I've got the filter standing in a plastic box, so I can keep it running, and just empty the box's water twice a day, though last night I found an adult cherry shrimp in the box, how it got there I have no idea. :? 

Has anyone else had issues contacting Tetra? If they have, have you found a way to get through to them? It's geting rather annoying!

Cheers,


----------



## JamesM (6 May 2009)

I'd be more concerned with how the adult cherry got in the bowl tbh.


----------



## squiggley (6 May 2009)

Go through the website mentioned above but it will take about a week to get it though


----------



## alip01 (6 May 2009)

OK, I've gone through the website, hopefully that will get me the required parts soon!
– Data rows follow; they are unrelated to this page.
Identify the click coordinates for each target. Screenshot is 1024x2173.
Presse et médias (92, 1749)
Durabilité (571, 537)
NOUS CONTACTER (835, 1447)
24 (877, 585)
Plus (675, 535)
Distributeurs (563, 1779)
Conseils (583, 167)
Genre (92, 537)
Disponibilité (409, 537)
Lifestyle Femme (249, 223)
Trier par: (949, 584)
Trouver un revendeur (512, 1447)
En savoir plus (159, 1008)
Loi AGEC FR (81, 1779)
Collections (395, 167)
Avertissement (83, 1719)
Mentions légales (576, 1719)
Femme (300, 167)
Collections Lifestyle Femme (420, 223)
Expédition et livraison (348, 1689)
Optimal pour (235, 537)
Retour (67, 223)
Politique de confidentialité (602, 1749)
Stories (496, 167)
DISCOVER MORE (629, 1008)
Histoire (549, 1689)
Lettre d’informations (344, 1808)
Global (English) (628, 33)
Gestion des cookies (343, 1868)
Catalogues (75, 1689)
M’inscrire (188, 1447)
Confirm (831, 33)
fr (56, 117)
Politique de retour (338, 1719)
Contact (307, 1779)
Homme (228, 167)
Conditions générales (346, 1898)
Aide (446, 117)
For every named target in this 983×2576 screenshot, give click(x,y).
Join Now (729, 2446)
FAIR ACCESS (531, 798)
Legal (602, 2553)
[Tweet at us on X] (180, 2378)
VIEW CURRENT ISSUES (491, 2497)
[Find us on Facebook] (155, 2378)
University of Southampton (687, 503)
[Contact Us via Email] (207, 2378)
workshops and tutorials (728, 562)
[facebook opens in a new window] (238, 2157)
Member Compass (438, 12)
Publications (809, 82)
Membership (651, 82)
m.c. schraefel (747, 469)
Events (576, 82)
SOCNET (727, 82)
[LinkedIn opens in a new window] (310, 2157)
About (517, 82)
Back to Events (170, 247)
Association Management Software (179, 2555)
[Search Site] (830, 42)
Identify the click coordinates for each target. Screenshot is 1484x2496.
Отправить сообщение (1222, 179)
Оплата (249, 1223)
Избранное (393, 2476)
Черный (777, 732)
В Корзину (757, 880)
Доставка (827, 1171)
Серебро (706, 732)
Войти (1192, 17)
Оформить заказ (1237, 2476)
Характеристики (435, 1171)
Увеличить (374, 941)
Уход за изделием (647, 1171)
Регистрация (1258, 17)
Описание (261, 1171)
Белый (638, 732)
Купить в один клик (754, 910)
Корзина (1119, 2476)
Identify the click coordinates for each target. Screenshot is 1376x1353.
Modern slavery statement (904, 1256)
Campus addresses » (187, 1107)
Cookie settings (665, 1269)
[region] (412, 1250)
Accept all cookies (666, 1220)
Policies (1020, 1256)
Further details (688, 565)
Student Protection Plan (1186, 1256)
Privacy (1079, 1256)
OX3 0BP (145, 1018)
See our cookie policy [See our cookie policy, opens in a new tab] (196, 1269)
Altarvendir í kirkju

I really don't know how the cherry got into the box, the only way I can think of is that it came through the leak, but I can't believe that the gap is big enough for a shrimp.  I did take the filter apart a couple of days ago, so I guess it could have escaped then, and jumped into the box... :?


----------



## Aqua sobriquet (16 Oct 2022)

I don’t like necroposting on old threads but my EX600+ is leaking inside the head. I’ve sent an email to Tetra but I don’t know whether they’ll replace this part now?  Replacements are available for about £18. Just to be sure, did replacing this part cure the problem? I notice the lever is a slightly different shape to the original so I assume this is the updated model TIA.


----------